Pour commencer, cette expérience a été atroce, d’une atrocité vraie, quotidienne, sans rien de spectaculaire et, par conséquent, difficile à décrire. Le besoin de relater cette expérience et d’en faire sentir le caractère révoltant conduit à légèrement pimenter le récit d’inventions qu’en un premier temps on n’ose tout de même pas certifier vraies ; on se fait l’écho de rumeurs épouvantables qui enveloppent les réalités d’une sorte de halo sulfureux ; on crée une atmosphère ; on ne prétend pas avoir vu le diable mais on rapporte que d’autres l’ont vu.
Puis, les années passant, on s’en entretient avec d’autres survivants et surtout on lit ce qui s’est écrit sur le sujet ; on finit par intéresser des auditoires qui n’ont pas connu cette expérience, des auditoires à la fois complaisants et exigeants : d’une part, ils sont prêts à croire aux pires horreurs mais, d’autre part, il faut leur en fournir de toujours plus fortes, sous peine de les décevoir. C’est alors que, pour répondre à leur attente, on va puiser dans le fond d’une sorte de tradition écrite et orale. On va « enrichir » sa propre expérience de l’expérience supposée des autres et on va s’inspirer des ouvrages prétendument historiques et savants consacrés au sujet.

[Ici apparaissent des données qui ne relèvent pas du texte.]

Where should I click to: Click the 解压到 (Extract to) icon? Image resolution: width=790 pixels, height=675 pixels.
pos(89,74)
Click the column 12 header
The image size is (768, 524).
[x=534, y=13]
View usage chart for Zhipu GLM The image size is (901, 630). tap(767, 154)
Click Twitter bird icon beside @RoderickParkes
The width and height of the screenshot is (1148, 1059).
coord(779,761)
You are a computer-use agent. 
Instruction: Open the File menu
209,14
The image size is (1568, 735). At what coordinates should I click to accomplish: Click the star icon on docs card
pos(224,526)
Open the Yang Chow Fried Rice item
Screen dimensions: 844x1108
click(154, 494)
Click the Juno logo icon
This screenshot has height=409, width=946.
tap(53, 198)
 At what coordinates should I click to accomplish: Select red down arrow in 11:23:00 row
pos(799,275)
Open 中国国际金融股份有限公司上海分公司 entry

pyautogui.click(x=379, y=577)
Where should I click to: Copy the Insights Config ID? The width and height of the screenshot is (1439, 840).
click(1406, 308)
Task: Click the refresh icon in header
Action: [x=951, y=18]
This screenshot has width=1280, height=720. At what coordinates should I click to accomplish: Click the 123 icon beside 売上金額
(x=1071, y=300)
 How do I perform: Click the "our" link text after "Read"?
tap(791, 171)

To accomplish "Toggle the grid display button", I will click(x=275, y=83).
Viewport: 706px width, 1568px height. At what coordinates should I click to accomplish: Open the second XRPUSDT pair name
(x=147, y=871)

Peu à peu on en viendra ainsi à ne plus clairement distinguer entre ce qu’on a vécu et ce qu’on a trouvé chez autrui. Le petit mensonge deviendra un gros mensonge qui, lui-même, se mettra à enfler jusqu’à nourrir un mythe nécessaire aux chaudes retrouvailles entre gens qui ont subi les mêmes vraies souffrances et qui, par solidarité, se prêteront main forte dans la défense et l’illustration du récit de leur odyssée.
C’est le mensonge d’Ulysse.
Vrai témoin en 1947, P. Levi est, progressivement, devenu faux témoin en 1976.
Il a cédé à la tentation du mensonge d’Ulysse ; Paul Rassinier, lui, y a résisté.[41]